Plotting Channel Intensities¶

The slicing capabilities of xarray make data visualization very easy. The general pattern is here to first select the channels, image regions and labels of interest, and then to use the plotting functions that are available via the .pl accessor. Images can be shown by using the pl.show() method.

[4]:

# selecting the DAPI channel and showing the result with pl.show()
_ = ds.pp["DAPI"].pl.show()

If we want different colors, we can specify those using the pl.colorize method.

[5]:

_ = ds.pp["DAPI"].pl.colorize(["orange"]).pl.show()

The pl.colorize function allows us to make image overlays quickly by first selecting the channels of interest. We illustrate this by first selecting the CD4 and CD8 channels and then assigning the colors.

[6]:

_ = ds.pp[["CD3", "PAX5"], 1000:1500, 500:1000].pl.colorize(colors=["orange", "deepskyblue"]).pl.show()

All plotting functions accept matplotlib.Axes via the ax argument. This enables to easily modify plots using the normal matplotlib API. For example, let’s say we want to plot multiple channels in different subplots.

[7]:

# creating two subplots
fig, ax = plt.subplots(1, 2, figsize=(16, 8))

# populating the first subplot
# note how we set ax=ax[0] to tell the plotting function to use the first subplot
_ = ds.pp["DAPI", 1000:1500, 500:1000].pl.colorize(colors=["red"]).pl.show(ax=ax[0])
# populating the second subplot
_ = ds.pp[["CD3", "PAX5"], 1000:1500, 500:1000].pl.colorize(colors=["orange", "deepskyblue"]).pl.show(ax=ax[1])

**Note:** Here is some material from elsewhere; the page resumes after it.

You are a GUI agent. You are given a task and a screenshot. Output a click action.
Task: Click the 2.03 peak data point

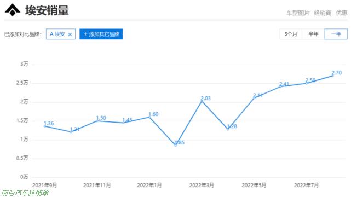202,101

By default, a legend showing the colors corresponding to the channels is shown. You can disable this with the legend_image argument. In addition, matplotlib functions can be used to further alter the plot, e. g. to remove ticklabels. The code snipped below also highlights the pl.autocrop() function, which can be useful to remove empty space around a tissue microarray.

[8]:

fig = plt.figure(figsize=(8, 8))
_ = ds.pp["DAPI"].pl.autocrop().pl.colorize(colors=["red"]).pl.show(legend_image=False)
plt.xticks([])
plt.yticks([])
plt.tight_layout()

Rendering Segmentation Masks¶

If your spatialproteomics object contains a segmentation mask, you can simple plot it by setting render_segmentation to true.

[9]:

fig = plt.figure(figsize=(8, 8))
_ = (
    ds.pp[["CD3", "PAX5"], 1000:1500, 500:1000]
    .pl.colorize(colors=["orange", "deepskyblue"])
    .pl.show(render_segmentation=True)
)

Rendering Obs¶

Sometimes, you might want to visualize specific features, such as the cell size. With spatialproteomics, you can do this while retaining the cell shapes obtained by the segmentation.

[10]:

fig = plt.figure(figsize=(8, 8))
_ = ds.pp.add_observations("area").pl.autocrop().pl.render_obs(feature="area", cmap="plasma").pl.imshow(legend_obs=True)

[11]:

fig = plt.figure(figsize=(8, 8))
_ = ds.pl.autocrop().pl.render_obs(feature="centroid-0", cmap="plasma").pl.imshow(legend_obs=True)

Rendering Labels¶

Similar to render_segmentation, pl.show() also has an argument called render_labels, which can be used to render cell type labels. We can simultaneously deactivate the rendering of the intensities to get an image of only the labels.

[12]:

fig = plt.figure(figsize=(8, 8))
_ = ds.pp[1000:1500, 500:1000].pl.show(render_image=False, render_labels=True)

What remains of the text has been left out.